A network switch connects devices on the same local area network (LAN). When a device sends a frame, the switch reads the destination MAC address and forwards the frame only to the port where that device is connected, rather than flooding it to all ports.

MAC address learning happens automatically. The switch maintains a MAC address table (also called a CAM table) that maps MAC addresses to physical ports. When a frame arrives, the switch records the source MAC address and the port it arrived on. Over time, the table is populated with all connected devices.

VLANs (Virtual LANs) logically segment a physical switch into multiple broadcast domains. Devices on different VLANs cannot communicate without a router, even if they share the same physical switch. VLANs improve security and reduce broadcast traffic.

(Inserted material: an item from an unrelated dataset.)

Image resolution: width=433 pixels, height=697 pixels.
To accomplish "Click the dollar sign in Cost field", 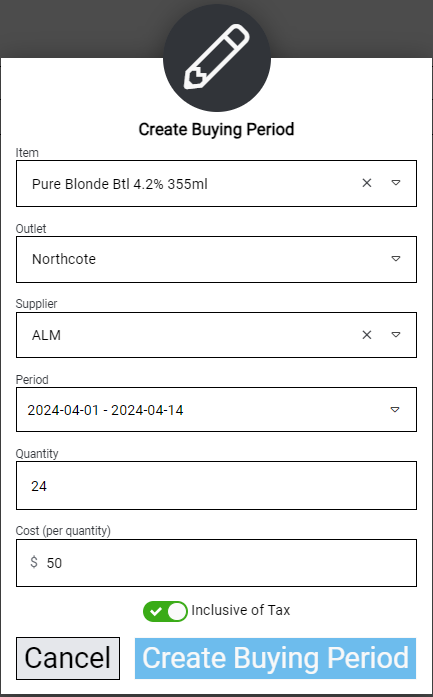I will (34, 562).
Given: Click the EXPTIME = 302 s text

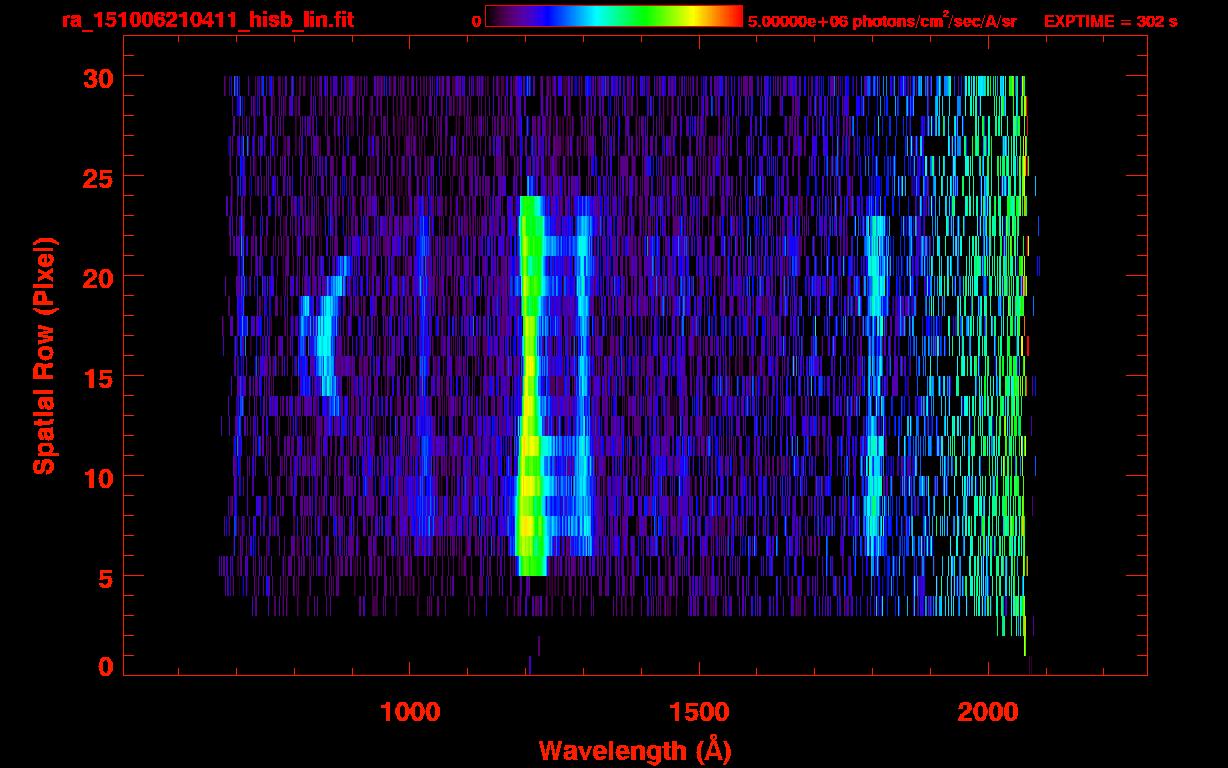Looking at the screenshot, I should (x=1110, y=22).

Spanning Tree Protocol (STP) prevents loops in networks with redundant switch connections. Without STP, frames could circulate indefinitely. STP selects a root bridge and disables redundant paths, activating them only if the primary path fails.

Routing

A router connects different networks and forwards packets based on their destination IP address. The router consults its routing table to determine the best next hop for each packet.

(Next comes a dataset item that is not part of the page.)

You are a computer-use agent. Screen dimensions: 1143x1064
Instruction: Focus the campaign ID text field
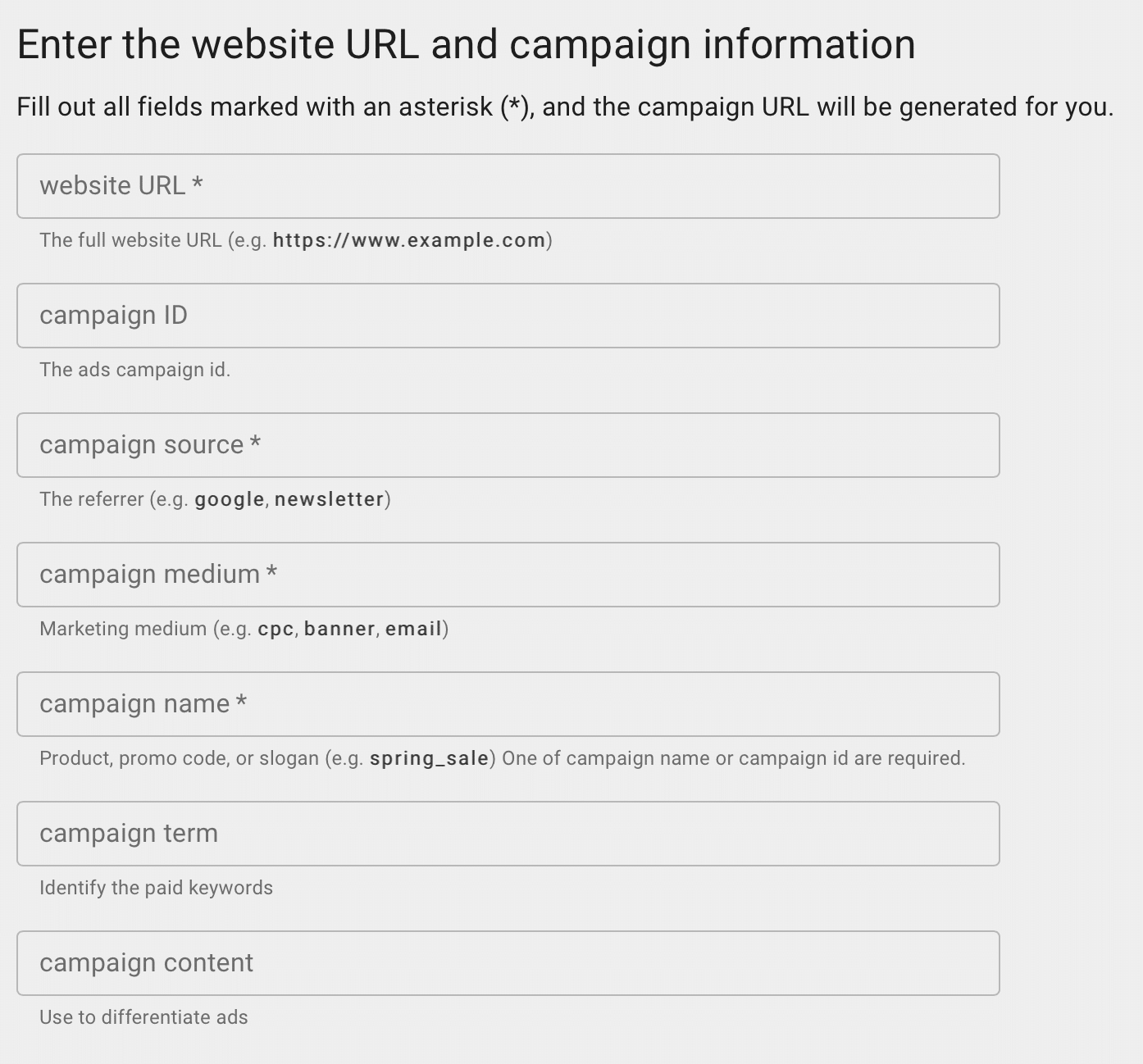click(508, 316)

Static routes are manually configured by administrators. They are simple and predictable but do not adapt to network changes.

Dynamic routing protocols allow routers to discover paths automatically and adapt to topology changes. Interior Gateway Protocols (IGPs) route within an autonomous system: OSPF (Open Shortest Path First) uses link-state information to calculate shortest paths, while EIGRP uses a distance-vector approach. The Border Gateway Protocol (BGP) routes between autonomous systems and is the protocol that holds the Internet together.

Routing decisions consider metrics such as hop count, bandwidth, latency, and administrative cost. When multiple paths exist, the router selects the path with the best metric.

Layer 3 Switching

Modern enterprise networks use Layer 3 switches that combine switching and routing in a single device. They forward traffic at wire speed using hardware-based routing tables (ASICs), handling inter-VLAN routing without a separate router.

Origins and History

Ethernet switching evolved from early hubs and bridges. Kalpana introduced the first commercial Ethernet switch in 1990 [1]. Routing protocols emerged alongside the ARPANET: the first routing protocol was the Routing Information Protocol (RIP), based on the Bellman-Ford algorithm, used in the ARPANET in the early 1980s [2]. OSPF was standardized in RFC 1247 (1991) [3], and BGP-4 in RFC 1771 (1995) [4].

Sources

  1. Kalpana, Inc. (1990). EtherSwitch product documentation.
  2. Hedrick, C. (1988). “Routing Information Protocol.” RFC 1058. IETF.
  3. Moy, J. (1991). “OSPF Version 2.” RFC 1247. IETF.
  4. Rekhter, Y. & Li, T. (1995). “A Border Gateway Protocol 4 (BGP-4).” RFC 1771. IETF.